── Data for this exercise

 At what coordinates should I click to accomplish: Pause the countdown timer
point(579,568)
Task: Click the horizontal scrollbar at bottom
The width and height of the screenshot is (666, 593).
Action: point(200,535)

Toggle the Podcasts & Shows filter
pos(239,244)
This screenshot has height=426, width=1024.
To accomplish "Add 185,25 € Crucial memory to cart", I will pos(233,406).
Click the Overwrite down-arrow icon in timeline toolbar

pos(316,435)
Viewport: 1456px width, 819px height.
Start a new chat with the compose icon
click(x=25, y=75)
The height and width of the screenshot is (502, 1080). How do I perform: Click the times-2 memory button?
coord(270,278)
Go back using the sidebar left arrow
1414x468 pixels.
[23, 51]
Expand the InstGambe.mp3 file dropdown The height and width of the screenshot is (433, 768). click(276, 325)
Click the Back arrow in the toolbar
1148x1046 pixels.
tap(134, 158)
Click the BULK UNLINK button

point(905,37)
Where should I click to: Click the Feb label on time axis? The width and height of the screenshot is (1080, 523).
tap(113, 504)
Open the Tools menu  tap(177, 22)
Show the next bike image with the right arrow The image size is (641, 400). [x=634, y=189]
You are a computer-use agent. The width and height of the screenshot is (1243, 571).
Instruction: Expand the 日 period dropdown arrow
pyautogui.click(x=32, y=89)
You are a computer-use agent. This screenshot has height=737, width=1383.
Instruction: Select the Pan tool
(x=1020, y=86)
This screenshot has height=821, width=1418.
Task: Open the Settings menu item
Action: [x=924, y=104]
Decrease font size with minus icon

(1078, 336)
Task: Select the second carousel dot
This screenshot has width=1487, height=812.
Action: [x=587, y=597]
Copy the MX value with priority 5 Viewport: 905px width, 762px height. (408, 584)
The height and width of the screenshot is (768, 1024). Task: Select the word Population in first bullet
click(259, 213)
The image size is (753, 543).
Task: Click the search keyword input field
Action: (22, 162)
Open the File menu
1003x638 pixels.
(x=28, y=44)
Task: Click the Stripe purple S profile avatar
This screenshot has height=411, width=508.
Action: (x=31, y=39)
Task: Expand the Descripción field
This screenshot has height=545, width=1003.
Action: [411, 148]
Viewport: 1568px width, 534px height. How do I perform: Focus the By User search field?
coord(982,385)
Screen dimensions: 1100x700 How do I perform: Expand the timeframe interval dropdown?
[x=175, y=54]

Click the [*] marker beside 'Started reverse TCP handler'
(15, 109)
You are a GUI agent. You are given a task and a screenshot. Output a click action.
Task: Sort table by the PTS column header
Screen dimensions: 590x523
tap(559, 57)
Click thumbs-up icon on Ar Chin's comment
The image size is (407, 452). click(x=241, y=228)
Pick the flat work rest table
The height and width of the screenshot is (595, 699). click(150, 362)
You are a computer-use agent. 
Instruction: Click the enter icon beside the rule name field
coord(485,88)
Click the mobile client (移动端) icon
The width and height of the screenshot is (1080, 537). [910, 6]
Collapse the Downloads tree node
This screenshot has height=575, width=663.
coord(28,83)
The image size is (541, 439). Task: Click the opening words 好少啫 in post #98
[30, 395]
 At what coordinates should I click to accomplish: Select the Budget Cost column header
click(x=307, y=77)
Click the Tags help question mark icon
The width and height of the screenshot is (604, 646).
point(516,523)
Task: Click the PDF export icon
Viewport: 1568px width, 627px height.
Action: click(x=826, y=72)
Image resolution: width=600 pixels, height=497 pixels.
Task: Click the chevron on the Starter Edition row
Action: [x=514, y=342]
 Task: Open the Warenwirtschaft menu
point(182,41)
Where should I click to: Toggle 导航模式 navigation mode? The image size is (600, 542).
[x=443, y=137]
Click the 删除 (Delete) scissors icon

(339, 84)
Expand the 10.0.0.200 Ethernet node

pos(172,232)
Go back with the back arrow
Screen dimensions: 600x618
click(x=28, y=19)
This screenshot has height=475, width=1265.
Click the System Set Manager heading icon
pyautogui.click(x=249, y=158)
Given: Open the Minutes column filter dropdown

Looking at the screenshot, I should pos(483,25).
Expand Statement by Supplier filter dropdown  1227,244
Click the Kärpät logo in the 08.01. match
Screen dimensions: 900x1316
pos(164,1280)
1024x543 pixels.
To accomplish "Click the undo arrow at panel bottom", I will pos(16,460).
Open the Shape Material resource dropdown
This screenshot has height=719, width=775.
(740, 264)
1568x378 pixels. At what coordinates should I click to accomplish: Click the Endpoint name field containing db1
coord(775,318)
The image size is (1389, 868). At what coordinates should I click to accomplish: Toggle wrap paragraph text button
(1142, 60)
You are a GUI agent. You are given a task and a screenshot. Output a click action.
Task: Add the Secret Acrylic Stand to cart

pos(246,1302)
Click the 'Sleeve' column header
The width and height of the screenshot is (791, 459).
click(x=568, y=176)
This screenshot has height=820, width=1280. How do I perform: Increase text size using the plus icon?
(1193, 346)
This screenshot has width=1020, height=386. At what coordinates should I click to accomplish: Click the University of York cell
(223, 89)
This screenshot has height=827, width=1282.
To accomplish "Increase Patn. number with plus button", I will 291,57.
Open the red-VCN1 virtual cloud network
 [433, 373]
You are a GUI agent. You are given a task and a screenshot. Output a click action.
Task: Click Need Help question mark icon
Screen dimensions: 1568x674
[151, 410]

────

For each line in the listing, return it exactly as shown.

• Task answer
 At what coordinates should I click to accomplish: Pause the countdown timer
point(579,568)
Task: Click the horizontal scrollbar at bottom
The width and height of the screenshot is (666, 593).
Action: point(200,535)

Toggle the Podcasts & Shows filter
pos(239,244)
This screenshot has height=426, width=1024.
To accomplish "Add 185,25 € Crucial memory to cart", I will pos(233,406).
Click the Overwrite down-arrow icon in timeline toolbar

pos(316,435)
Viewport: 1456px width, 819px height.
Start a new chat with the compose icon
click(x=25, y=75)
The height and width of the screenshot is (502, 1080). How do I perform: Click the times-2 memory button?
coord(270,278)
Go back using the sidebar left arrow
1414x468 pixels.
[23, 51]
Expand the InstGambe.mp3 file dropdown The height and width of the screenshot is (433, 768). click(276, 325)
Click the Back arrow in the toolbar
1148x1046 pixels.
tap(134, 158)
Click the BULK UNLINK button

point(905,37)
Where should I click to: Click the Feb label on time axis? The width and height of the screenshot is (1080, 523).
tap(113, 504)
Open the Tools menu  tap(177, 22)
Show the next bike image with the right arrow The image size is (641, 400). [x=634, y=189]
You are a computer-use agent. The width and height of the screenshot is (1243, 571).
Instruction: Expand the 日 period dropdown arrow
pyautogui.click(x=32, y=89)
You are a computer-use agent. This screenshot has height=737, width=1383.
Instruction: Select the Pan tool
(x=1020, y=86)
This screenshot has height=821, width=1418.
Task: Open the Settings menu item
Action: [x=924, y=104]
Decrease font size with minus icon

(1078, 336)
Task: Select the second carousel dot
This screenshot has width=1487, height=812.
Action: [x=587, y=597]
Copy the MX value with priority 5 Viewport: 905px width, 762px height. (408, 584)
The height and width of the screenshot is (768, 1024). Task: Select the word Population in first bullet
click(259, 213)
The image size is (753, 543).
Task: Click the search keyword input field
Action: (22, 162)
Open the File menu
1003x638 pixels.
(x=28, y=44)
Task: Click the Stripe purple S profile avatar
This screenshot has height=411, width=508.
Action: (x=31, y=39)
Task: Expand the Descripción field
This screenshot has height=545, width=1003.
Action: [411, 148]
Viewport: 1568px width, 534px height. How do I perform: Focus the By User search field?
coord(982,385)
Screen dimensions: 1100x700 How do I perform: Expand the timeframe interval dropdown?
[x=175, y=54]

Click the [*] marker beside 'Started reverse TCP handler'
(15, 109)
You are a GUI agent. You are given a task and a screenshot. Output a click action.
Task: Sort table by the PTS column header
Screen dimensions: 590x523
tap(559, 57)
Click thumbs-up icon on Ar Chin's comment
The image size is (407, 452). click(x=241, y=228)
Pick the flat work rest table
The height and width of the screenshot is (595, 699). click(150, 362)
You are a computer-use agent. 
Instruction: Click the enter icon beside the rule name field
coord(485,88)
Click the mobile client (移动端) icon
The width and height of the screenshot is (1080, 537). [910, 6]
Collapse the Downloads tree node
This screenshot has height=575, width=663.
coord(28,83)
The image size is (541, 439). Task: Click the opening words 好少啫 in post #98
[30, 395]
 At what coordinates should I click to accomplish: Select the Budget Cost column header
click(x=307, y=77)
Click the Tags help question mark icon
The width and height of the screenshot is (604, 646).
point(516,523)
Task: Click the PDF export icon
Viewport: 1568px width, 627px height.
Action: click(x=826, y=72)
Image resolution: width=600 pixels, height=497 pixels.
Task: Click the chevron on the Starter Edition row
Action: [x=514, y=342]
 Task: Open the Warenwirtschaft menu
point(182,41)
Where should I click to: Toggle 导航模式 navigation mode? The image size is (600, 542).
[x=443, y=137]
Click the 删除 (Delete) scissors icon

(339, 84)
Expand the 10.0.0.200 Ethernet node

pos(172,232)
Go back with the back arrow
Screen dimensions: 600x618
click(x=28, y=19)
This screenshot has height=475, width=1265.
Click the System Set Manager heading icon
pyautogui.click(x=249, y=158)
Given: Open the Minutes column filter dropdown

Looking at the screenshot, I should pos(483,25).
Expand Statement by Supplier filter dropdown  1227,244
Click the Kärpät logo in the 08.01. match
Screen dimensions: 900x1316
pos(164,1280)
1024x543 pixels.
To accomplish "Click the undo arrow at panel bottom", I will pos(16,460).
Open the Shape Material resource dropdown
This screenshot has height=719, width=775.
(740, 264)
1568x378 pixels. At what coordinates should I click to accomplish: Click the Endpoint name field containing db1
coord(775,318)
The image size is (1389, 868). At what coordinates should I click to accomplish: Toggle wrap paragraph text button
(1142, 60)
You are a GUI agent. You are given a task and a screenshot. Output a click action.
Task: Add the Secret Acrylic Stand to cart

pos(246,1302)
Click the 'Sleeve' column header
The width and height of the screenshot is (791, 459).
click(x=568, y=176)
This screenshot has height=820, width=1280. How do I perform: Increase text size using the plus icon?
(1193, 346)
This screenshot has width=1020, height=386. At what coordinates should I click to accomplish: Click the University of York cell
(223, 89)
This screenshot has height=827, width=1282.
To accomplish "Increase Patn. number with plus button", I will 291,57.
Open the red-VCN1 virtual cloud network
 [433, 373]
You are a GUI agent. You are given a task and a screenshot. Output a click action.
Task: Click Need Help question mark icon
Screen dimensions: 1568x674
[151, 410]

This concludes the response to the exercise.